**Given exercise**
Could you rewrite the part that opens with the line containing "Click the home icon in navigation bar" and closes with the line containing "tap(231, 306)", swapping "GUI agent" for "screen agent" and leaving everything else unchanged?

**Entries shown**

---

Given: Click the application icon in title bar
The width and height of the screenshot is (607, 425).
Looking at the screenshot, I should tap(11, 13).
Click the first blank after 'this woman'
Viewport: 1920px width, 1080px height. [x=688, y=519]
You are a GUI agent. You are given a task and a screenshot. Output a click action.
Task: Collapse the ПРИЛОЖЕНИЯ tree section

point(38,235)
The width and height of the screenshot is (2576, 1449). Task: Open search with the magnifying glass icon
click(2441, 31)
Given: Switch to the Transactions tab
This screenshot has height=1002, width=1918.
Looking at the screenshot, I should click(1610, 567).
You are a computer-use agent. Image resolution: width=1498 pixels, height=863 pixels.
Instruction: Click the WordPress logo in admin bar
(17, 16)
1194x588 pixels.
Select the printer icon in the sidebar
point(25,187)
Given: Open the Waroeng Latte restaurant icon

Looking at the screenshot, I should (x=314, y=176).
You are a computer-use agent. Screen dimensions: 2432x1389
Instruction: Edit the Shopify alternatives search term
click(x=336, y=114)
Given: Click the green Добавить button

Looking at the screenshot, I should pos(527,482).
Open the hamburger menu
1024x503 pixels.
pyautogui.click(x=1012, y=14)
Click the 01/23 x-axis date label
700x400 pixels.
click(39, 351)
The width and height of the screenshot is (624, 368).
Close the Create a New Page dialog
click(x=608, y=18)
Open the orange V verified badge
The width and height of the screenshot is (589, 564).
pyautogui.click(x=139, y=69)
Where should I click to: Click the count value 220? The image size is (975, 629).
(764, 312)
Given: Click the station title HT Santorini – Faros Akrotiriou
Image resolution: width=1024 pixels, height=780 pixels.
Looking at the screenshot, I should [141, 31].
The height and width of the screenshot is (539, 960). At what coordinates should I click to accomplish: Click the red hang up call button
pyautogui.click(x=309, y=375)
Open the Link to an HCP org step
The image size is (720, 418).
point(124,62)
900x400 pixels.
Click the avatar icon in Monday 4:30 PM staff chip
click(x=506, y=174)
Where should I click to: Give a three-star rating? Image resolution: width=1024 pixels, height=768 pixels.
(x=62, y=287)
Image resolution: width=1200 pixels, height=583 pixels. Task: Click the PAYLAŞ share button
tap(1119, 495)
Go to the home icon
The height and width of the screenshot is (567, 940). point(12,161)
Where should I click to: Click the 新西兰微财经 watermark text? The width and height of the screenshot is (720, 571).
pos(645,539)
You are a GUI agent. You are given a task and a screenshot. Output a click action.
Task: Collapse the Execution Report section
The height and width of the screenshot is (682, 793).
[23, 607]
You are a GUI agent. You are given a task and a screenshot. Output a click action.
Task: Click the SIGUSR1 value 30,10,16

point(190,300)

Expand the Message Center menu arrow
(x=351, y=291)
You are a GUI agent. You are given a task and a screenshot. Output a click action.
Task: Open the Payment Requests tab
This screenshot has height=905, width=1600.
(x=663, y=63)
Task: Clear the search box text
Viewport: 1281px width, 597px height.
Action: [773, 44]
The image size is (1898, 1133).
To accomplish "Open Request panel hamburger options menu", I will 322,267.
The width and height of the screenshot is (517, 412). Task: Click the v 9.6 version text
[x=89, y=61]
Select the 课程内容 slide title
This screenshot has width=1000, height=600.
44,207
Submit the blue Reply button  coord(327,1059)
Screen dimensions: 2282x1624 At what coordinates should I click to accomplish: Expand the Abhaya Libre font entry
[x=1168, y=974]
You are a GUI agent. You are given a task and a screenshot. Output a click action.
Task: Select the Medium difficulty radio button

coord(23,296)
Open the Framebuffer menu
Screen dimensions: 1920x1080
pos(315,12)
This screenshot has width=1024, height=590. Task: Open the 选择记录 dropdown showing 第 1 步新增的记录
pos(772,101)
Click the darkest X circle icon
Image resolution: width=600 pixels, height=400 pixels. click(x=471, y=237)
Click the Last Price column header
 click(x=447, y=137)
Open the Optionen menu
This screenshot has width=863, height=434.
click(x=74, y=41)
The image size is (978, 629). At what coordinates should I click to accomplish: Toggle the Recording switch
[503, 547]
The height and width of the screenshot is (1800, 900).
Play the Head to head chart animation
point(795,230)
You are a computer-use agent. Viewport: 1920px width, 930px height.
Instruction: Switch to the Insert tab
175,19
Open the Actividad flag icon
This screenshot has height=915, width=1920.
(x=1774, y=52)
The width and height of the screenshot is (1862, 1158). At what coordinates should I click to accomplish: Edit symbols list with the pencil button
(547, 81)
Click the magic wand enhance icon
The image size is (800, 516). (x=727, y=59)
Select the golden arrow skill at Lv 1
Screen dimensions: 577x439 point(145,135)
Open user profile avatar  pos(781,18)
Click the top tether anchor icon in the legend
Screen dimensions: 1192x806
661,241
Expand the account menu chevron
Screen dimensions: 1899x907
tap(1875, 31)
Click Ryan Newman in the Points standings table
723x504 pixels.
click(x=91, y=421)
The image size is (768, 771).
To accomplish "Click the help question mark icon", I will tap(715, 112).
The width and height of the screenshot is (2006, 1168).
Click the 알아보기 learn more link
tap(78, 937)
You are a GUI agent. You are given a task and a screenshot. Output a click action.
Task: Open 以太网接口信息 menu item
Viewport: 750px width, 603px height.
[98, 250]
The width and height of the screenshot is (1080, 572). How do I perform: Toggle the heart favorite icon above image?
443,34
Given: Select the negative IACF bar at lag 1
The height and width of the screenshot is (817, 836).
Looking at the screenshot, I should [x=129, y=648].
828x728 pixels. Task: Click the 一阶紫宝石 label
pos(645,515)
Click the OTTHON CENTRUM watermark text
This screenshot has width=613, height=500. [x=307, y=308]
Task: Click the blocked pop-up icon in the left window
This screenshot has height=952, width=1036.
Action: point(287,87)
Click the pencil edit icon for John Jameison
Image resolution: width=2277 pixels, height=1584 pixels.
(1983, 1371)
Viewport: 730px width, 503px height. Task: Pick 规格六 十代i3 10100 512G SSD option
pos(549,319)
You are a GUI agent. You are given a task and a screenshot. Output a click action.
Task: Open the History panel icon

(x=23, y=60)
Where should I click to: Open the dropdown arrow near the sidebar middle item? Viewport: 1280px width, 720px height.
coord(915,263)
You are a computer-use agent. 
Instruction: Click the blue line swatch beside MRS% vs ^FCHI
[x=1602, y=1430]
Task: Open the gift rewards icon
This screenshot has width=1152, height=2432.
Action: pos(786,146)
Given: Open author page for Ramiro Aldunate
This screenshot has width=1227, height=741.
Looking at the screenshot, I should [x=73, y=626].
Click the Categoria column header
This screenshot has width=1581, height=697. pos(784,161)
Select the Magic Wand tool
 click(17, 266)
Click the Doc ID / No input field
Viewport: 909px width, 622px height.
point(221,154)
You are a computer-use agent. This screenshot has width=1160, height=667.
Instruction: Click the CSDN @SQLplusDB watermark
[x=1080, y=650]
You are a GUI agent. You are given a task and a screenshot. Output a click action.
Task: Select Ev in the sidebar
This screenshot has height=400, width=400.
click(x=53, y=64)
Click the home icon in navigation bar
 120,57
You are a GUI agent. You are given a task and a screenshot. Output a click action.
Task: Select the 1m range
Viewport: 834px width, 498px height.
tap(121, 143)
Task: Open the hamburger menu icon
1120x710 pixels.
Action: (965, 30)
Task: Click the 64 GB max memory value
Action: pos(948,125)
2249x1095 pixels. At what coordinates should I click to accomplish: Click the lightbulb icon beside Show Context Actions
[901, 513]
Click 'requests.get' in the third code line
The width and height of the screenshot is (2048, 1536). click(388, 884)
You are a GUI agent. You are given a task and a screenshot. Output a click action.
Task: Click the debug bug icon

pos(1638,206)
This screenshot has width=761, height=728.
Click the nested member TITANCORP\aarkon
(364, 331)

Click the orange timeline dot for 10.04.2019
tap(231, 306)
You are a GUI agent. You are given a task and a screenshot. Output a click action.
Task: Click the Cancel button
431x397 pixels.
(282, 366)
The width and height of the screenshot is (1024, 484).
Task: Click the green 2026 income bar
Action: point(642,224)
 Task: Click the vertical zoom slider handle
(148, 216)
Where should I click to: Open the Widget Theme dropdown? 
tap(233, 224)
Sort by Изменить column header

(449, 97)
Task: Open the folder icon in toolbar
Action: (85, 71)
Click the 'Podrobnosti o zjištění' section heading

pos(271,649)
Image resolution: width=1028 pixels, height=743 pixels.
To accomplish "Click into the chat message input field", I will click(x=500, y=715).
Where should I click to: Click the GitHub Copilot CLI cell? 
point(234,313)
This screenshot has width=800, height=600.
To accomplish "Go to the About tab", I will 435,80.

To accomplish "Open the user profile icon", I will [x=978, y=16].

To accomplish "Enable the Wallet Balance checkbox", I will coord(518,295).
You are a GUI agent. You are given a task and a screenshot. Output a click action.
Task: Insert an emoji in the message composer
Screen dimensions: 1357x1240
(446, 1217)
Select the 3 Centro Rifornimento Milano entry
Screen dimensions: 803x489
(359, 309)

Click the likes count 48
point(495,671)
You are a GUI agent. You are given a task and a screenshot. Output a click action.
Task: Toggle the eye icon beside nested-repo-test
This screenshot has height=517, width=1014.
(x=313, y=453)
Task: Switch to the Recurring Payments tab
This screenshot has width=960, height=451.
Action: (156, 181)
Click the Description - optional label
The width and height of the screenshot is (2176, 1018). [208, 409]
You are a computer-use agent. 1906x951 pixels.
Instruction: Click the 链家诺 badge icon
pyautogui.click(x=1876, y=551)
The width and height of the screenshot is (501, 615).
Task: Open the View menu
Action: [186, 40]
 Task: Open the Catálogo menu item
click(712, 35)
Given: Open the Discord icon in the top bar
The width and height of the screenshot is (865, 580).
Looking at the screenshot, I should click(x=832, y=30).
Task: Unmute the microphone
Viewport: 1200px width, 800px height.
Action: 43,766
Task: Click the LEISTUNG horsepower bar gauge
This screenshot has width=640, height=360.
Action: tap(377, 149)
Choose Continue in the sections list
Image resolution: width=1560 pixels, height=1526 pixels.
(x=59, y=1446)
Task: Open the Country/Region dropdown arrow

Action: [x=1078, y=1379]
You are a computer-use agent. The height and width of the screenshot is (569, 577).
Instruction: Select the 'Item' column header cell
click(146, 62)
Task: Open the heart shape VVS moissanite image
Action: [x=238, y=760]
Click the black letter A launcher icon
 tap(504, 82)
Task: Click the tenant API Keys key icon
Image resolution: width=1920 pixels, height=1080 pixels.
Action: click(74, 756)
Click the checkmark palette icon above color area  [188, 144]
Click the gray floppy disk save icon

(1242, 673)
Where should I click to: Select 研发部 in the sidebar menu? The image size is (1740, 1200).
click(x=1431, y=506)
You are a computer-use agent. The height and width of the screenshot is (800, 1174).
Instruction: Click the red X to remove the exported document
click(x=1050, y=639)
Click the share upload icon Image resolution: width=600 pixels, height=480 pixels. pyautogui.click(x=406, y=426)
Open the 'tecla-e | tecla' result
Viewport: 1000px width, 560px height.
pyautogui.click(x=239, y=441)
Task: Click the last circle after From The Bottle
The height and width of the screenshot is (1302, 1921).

---

**Task result**
Click the home icon in navigation bar
 120,57
You are a screen agent. You are given a task and a screenshot. Output a click action.
Task: Select the 1m range
Viewport: 834px width, 498px height.
tap(121, 143)
Task: Open the hamburger menu icon
1120x710 pixels.
Action: (965, 30)
Task: Click the 64 GB max memory value
Action: pos(948,125)
2249x1095 pixels. At what coordinates should I click to accomplish: Click the lightbulb icon beside Show Context Actions
[901, 513]
Click 'requests.get' in the third code line
The width and height of the screenshot is (2048, 1536). click(388, 884)
You are a screen agent. You are given a task and a screenshot. Output a click action.
Task: Click the debug bug icon

pos(1638,206)
This screenshot has width=761, height=728.
Click the nested member TITANCORP\aarkon
(364, 331)

Click the orange timeline dot for 10.04.2019
tap(231, 306)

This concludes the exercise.